The new rule is effective immediately for new participants. Existing depositors have been granted a two-week grace period, ending January 28, 2026, to either stake LIT or withdraw their funds. After this date, staked LIT will be mandatory to maintain a position in the pool.
Lighter stated this move is designed to better align the incentives of LIT token holders with the platform's liquidity providers, aiming to improve overall risk-adjusted returns. Beyond unlocking LLP access, staking LIT confers additional benefits. Users staking at least 100 LIT will enjoy zero fees on withdrawals and transfers and will earn an undisclosed yield (APR).
The platform also plans to adjust premium fees for market makers and high-frequency traders soon but will offer discounts to those who stake LIT, ensuring retail traders continue to face minimal fees.
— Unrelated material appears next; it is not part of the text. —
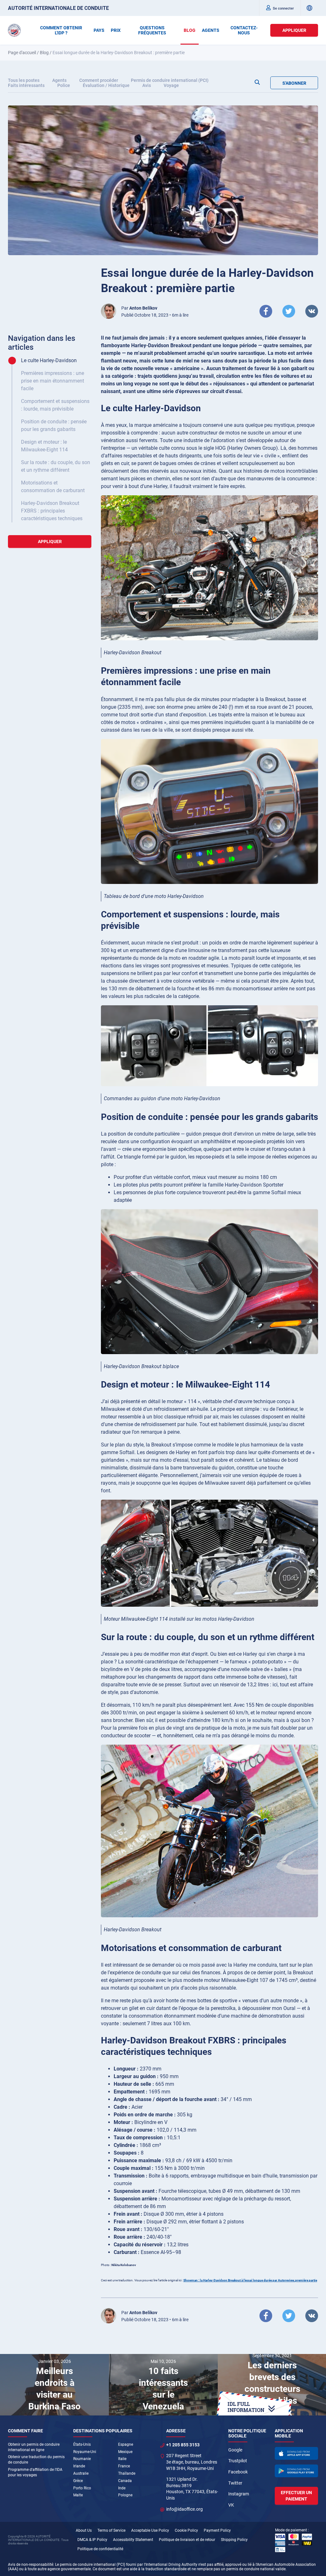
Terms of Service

Since its launch in October, Lighter has reported rapid growth, with $200 billion in monthly trading volume recorded as of December. The staking feature is part of a broader strategy to enhance liquidity management and solidify its position in the competitive decentralized exchange (DEX) landscape. Lighter plans to extend similar staking mechanics to additional public pools in the future, aligning with a goal to democratize on-chain hedge funds. Staking support will also be extended to mobile users with an upcoming app launch.